Bessey's scientific and administrative contributions were diverse and exceptional. He was founder and director of two leading university botany programs. He also wrote two botany textbooks. He devised a classification system for flowering plants that has become, with minor revisions, a standard. He directed a tree-planting experiment that eventually led to the formation of the Nebraska National Forest, the first artificial national forest in the world. He helped establish the federal program to fund state agricultural experiment stations. He also used his influence to promote a number of far-sighted causes, including the preservation of wildflowers and legal protection of California's sequoia trees.

In 1841, Bessey's father, Adnah Bessey, a schoolteacher and farmer, married one of his pupils, Margaret Ellenberger. Four years later, Bessey was born in Wayne County, Ohio. In addition to home schooling, Bessey attended rural schools and an academy in Seville, Ohio. In 1866, he enrolled at Michigan Agricultural College (now Michigan State University) in East Lansing. Three years later, he received a B.S. in botany. In 1870, he left Michigan to become the first instructor of botany and horticulture at Iowa State College of Agriculture in Ames. For three years, Bessey's one-room apartment served as both his living area and a makeshift office. In 1871, Bessey began to incorporate laboratory work to his undergraduate botany course. The following year, he was promoted to professor.

Starting in 1871, Bessey took part in meetings between Iowa farmers and faculty members as part of the Farmers' Institutes. For three months in 1872 and 1873, he studied at Harvard College Botanical Garden with Asa Gray, a leading botanist of the day. While there, he learned the role that morphology and cell structure play in the classification of plants.

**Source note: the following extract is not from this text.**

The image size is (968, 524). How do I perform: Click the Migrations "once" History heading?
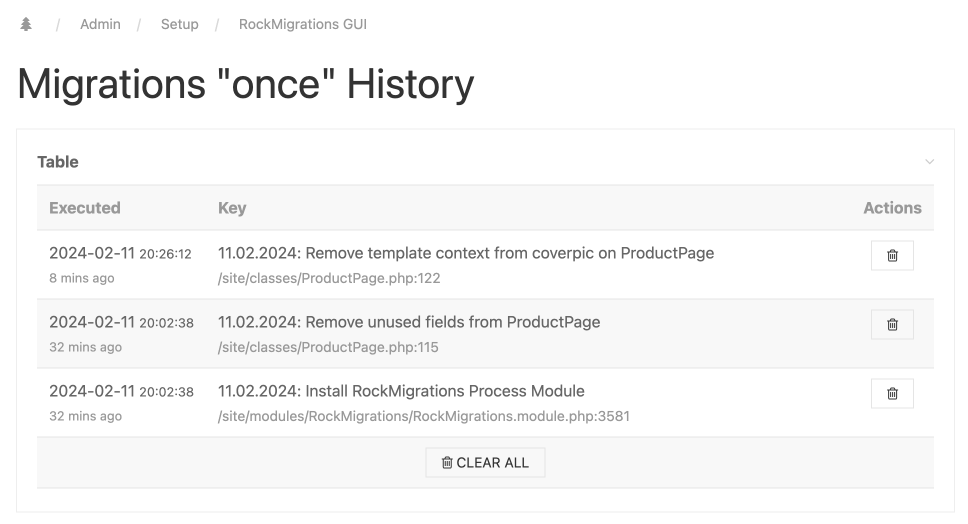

In 1875. Bessey was one of the founders of the Iowa Academy of Sciences and gave a series of lectures on botany at the University of California at Berkeley. He also returned to Harvard in 1875 to study mycology, the study of fungi, and plant physiology.

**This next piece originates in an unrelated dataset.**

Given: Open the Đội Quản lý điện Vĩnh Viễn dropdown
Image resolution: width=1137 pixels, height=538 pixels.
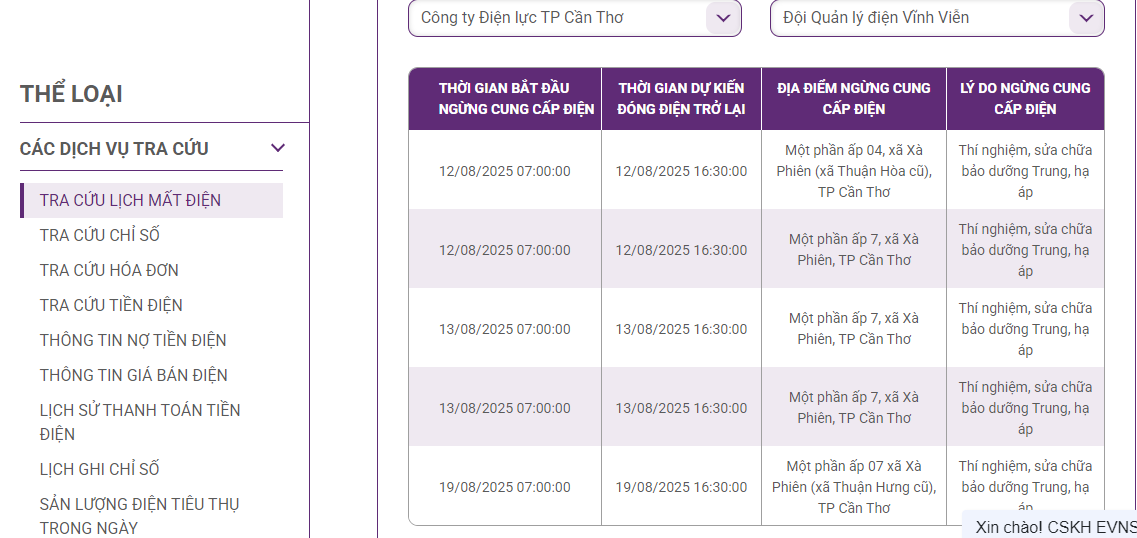Looking at the screenshot, I should pos(937,18).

In addition to his teaching, Bessey published more than 150 papers and reviews. He wrote extensively on subjects such as plant diseases and fungi. He had an interest in native grasses and primitive plants. Two of his papers, “Evolution and Classification” (1893) and “Phylogenetic Taxonomy of Flowering Plants” (1915), were seminal works. At the request of a publisher and the urging of Gray, Bessey wrote the textbook Botany for High Schools and Colleges (1880), which introduced new areas of study. His second book, The Essentials of Botany (1884), was less technical and became the most widely used botany text in the United States. Bessey was also the botanical editor for two leading journals, American Naturalist (1880-1897) and Science (1897-1915).

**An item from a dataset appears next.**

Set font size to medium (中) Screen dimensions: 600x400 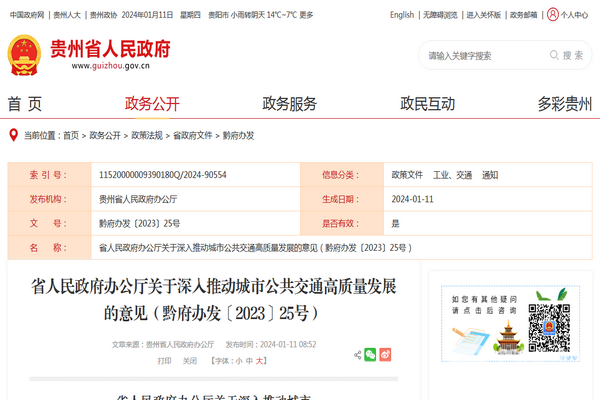[x=248, y=360]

In June 1884, Bessey left Iowa to accept a position as professor of botany and dean of the industrial college (which included the school of agriculture) at the University of Nebraska. When Bessey arrived, there was no program in botany, but he built a solid program that included laboratories with microscopes and field trips. While at Nebraska, he built a herbarium and a library housing botanical literature. Bessey served as dean of the industrial college from 1884 to 1888 and from 1895 to 1909. From 1888 to 1891, he held the dual post of acting chancellor and dean of the college of literature, science, and the artn. In 1899 and 1907, he again served as acting chancellor.